WHAT THE TASK ASKS:
Copy, word for word, the lines of the listing below from the line with "Collapse the Site Navigation block" up to and including the line with "Select seat number 5 in Reihe A". Drop the pictures.

PROVIDED MATERIAL:
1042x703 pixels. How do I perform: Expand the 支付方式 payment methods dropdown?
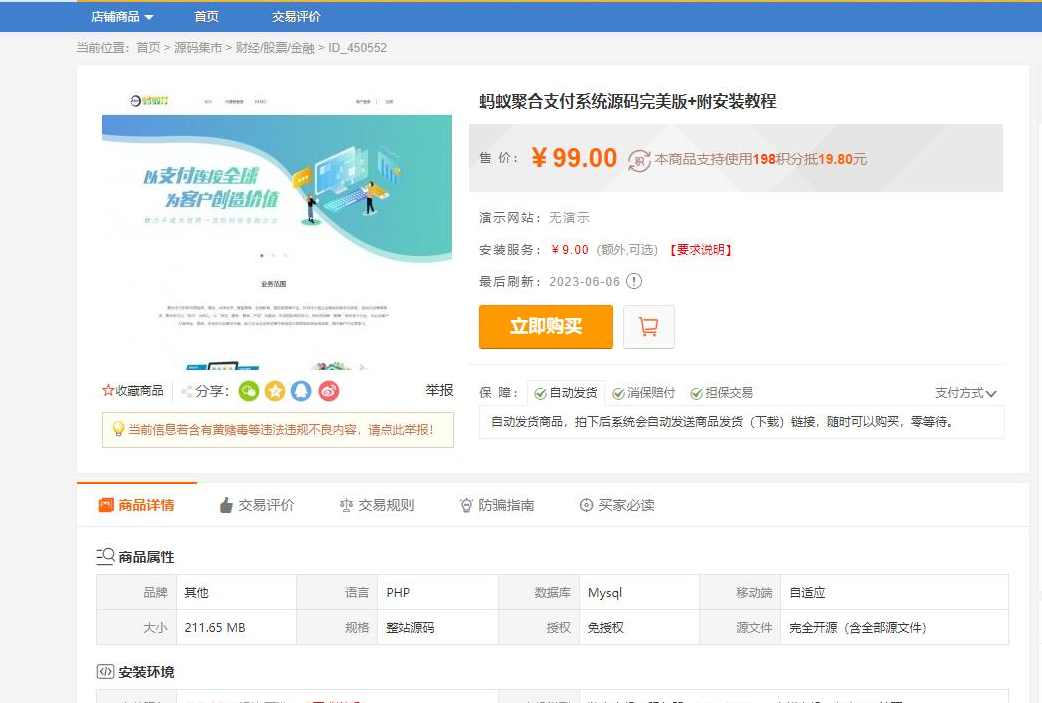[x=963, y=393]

...

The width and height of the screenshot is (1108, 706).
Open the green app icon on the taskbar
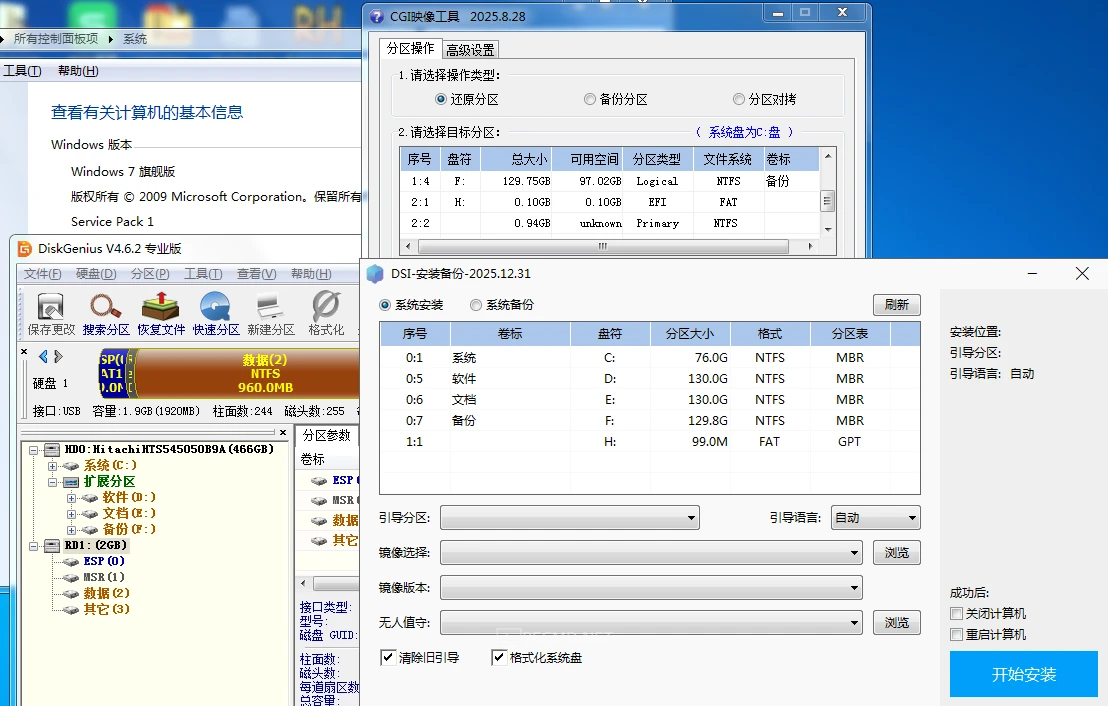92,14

* * *

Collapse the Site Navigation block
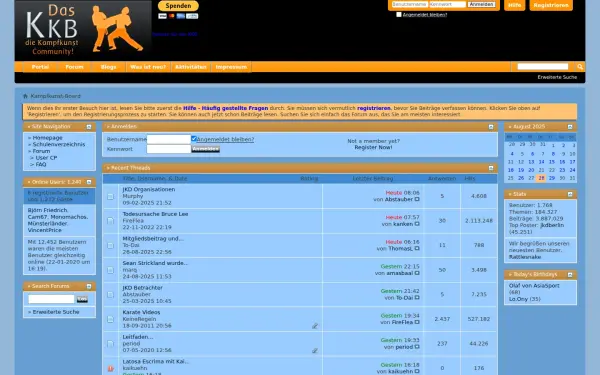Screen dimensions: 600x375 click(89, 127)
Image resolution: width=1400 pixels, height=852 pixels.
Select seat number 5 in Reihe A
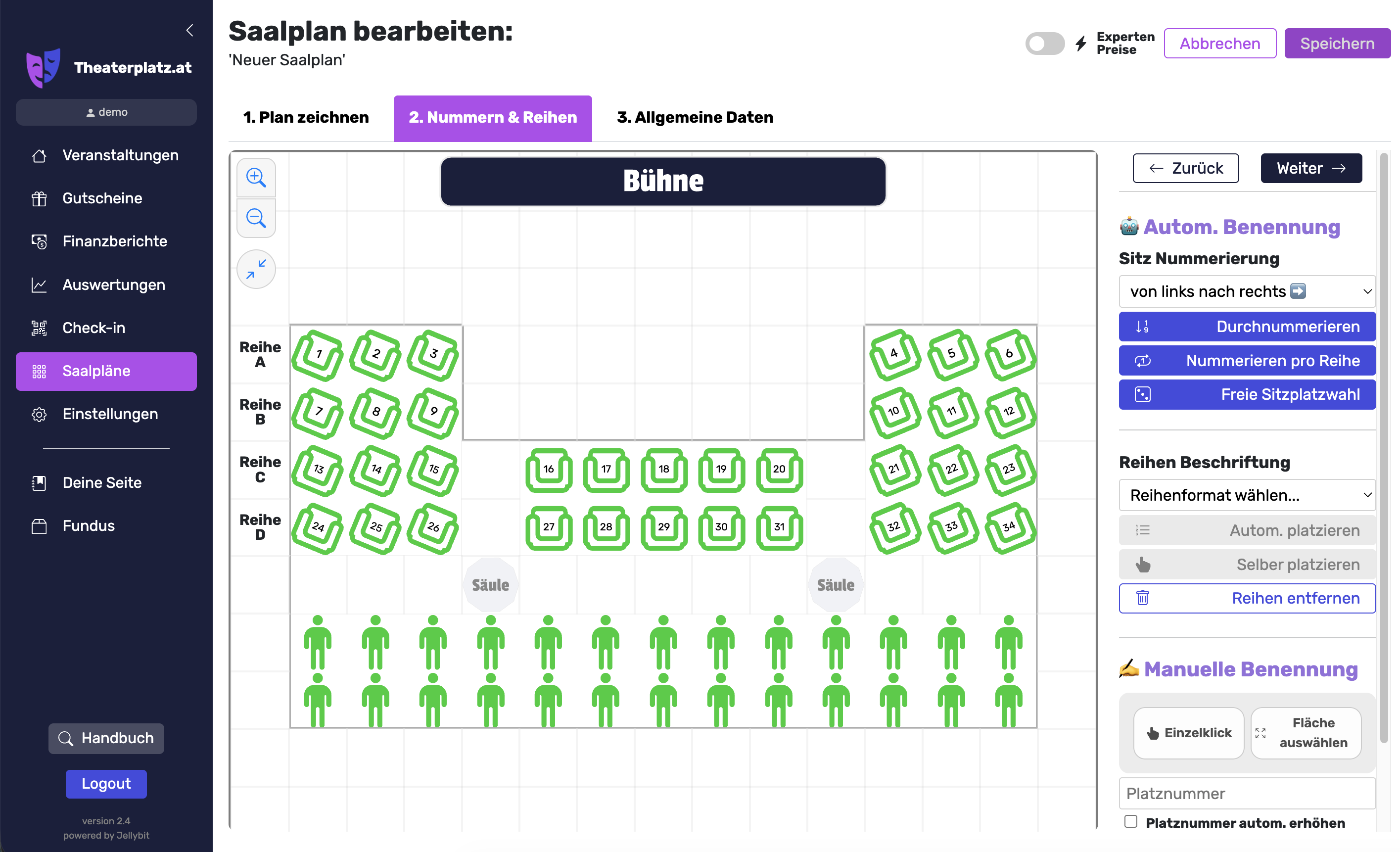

RESULT OF THIS EXERCISE:
Collapse the Site Navigation block
Screen dimensions: 600x375 click(89, 127)
Image resolution: width=1400 pixels, height=852 pixels.
Select seat number 5 in Reihe A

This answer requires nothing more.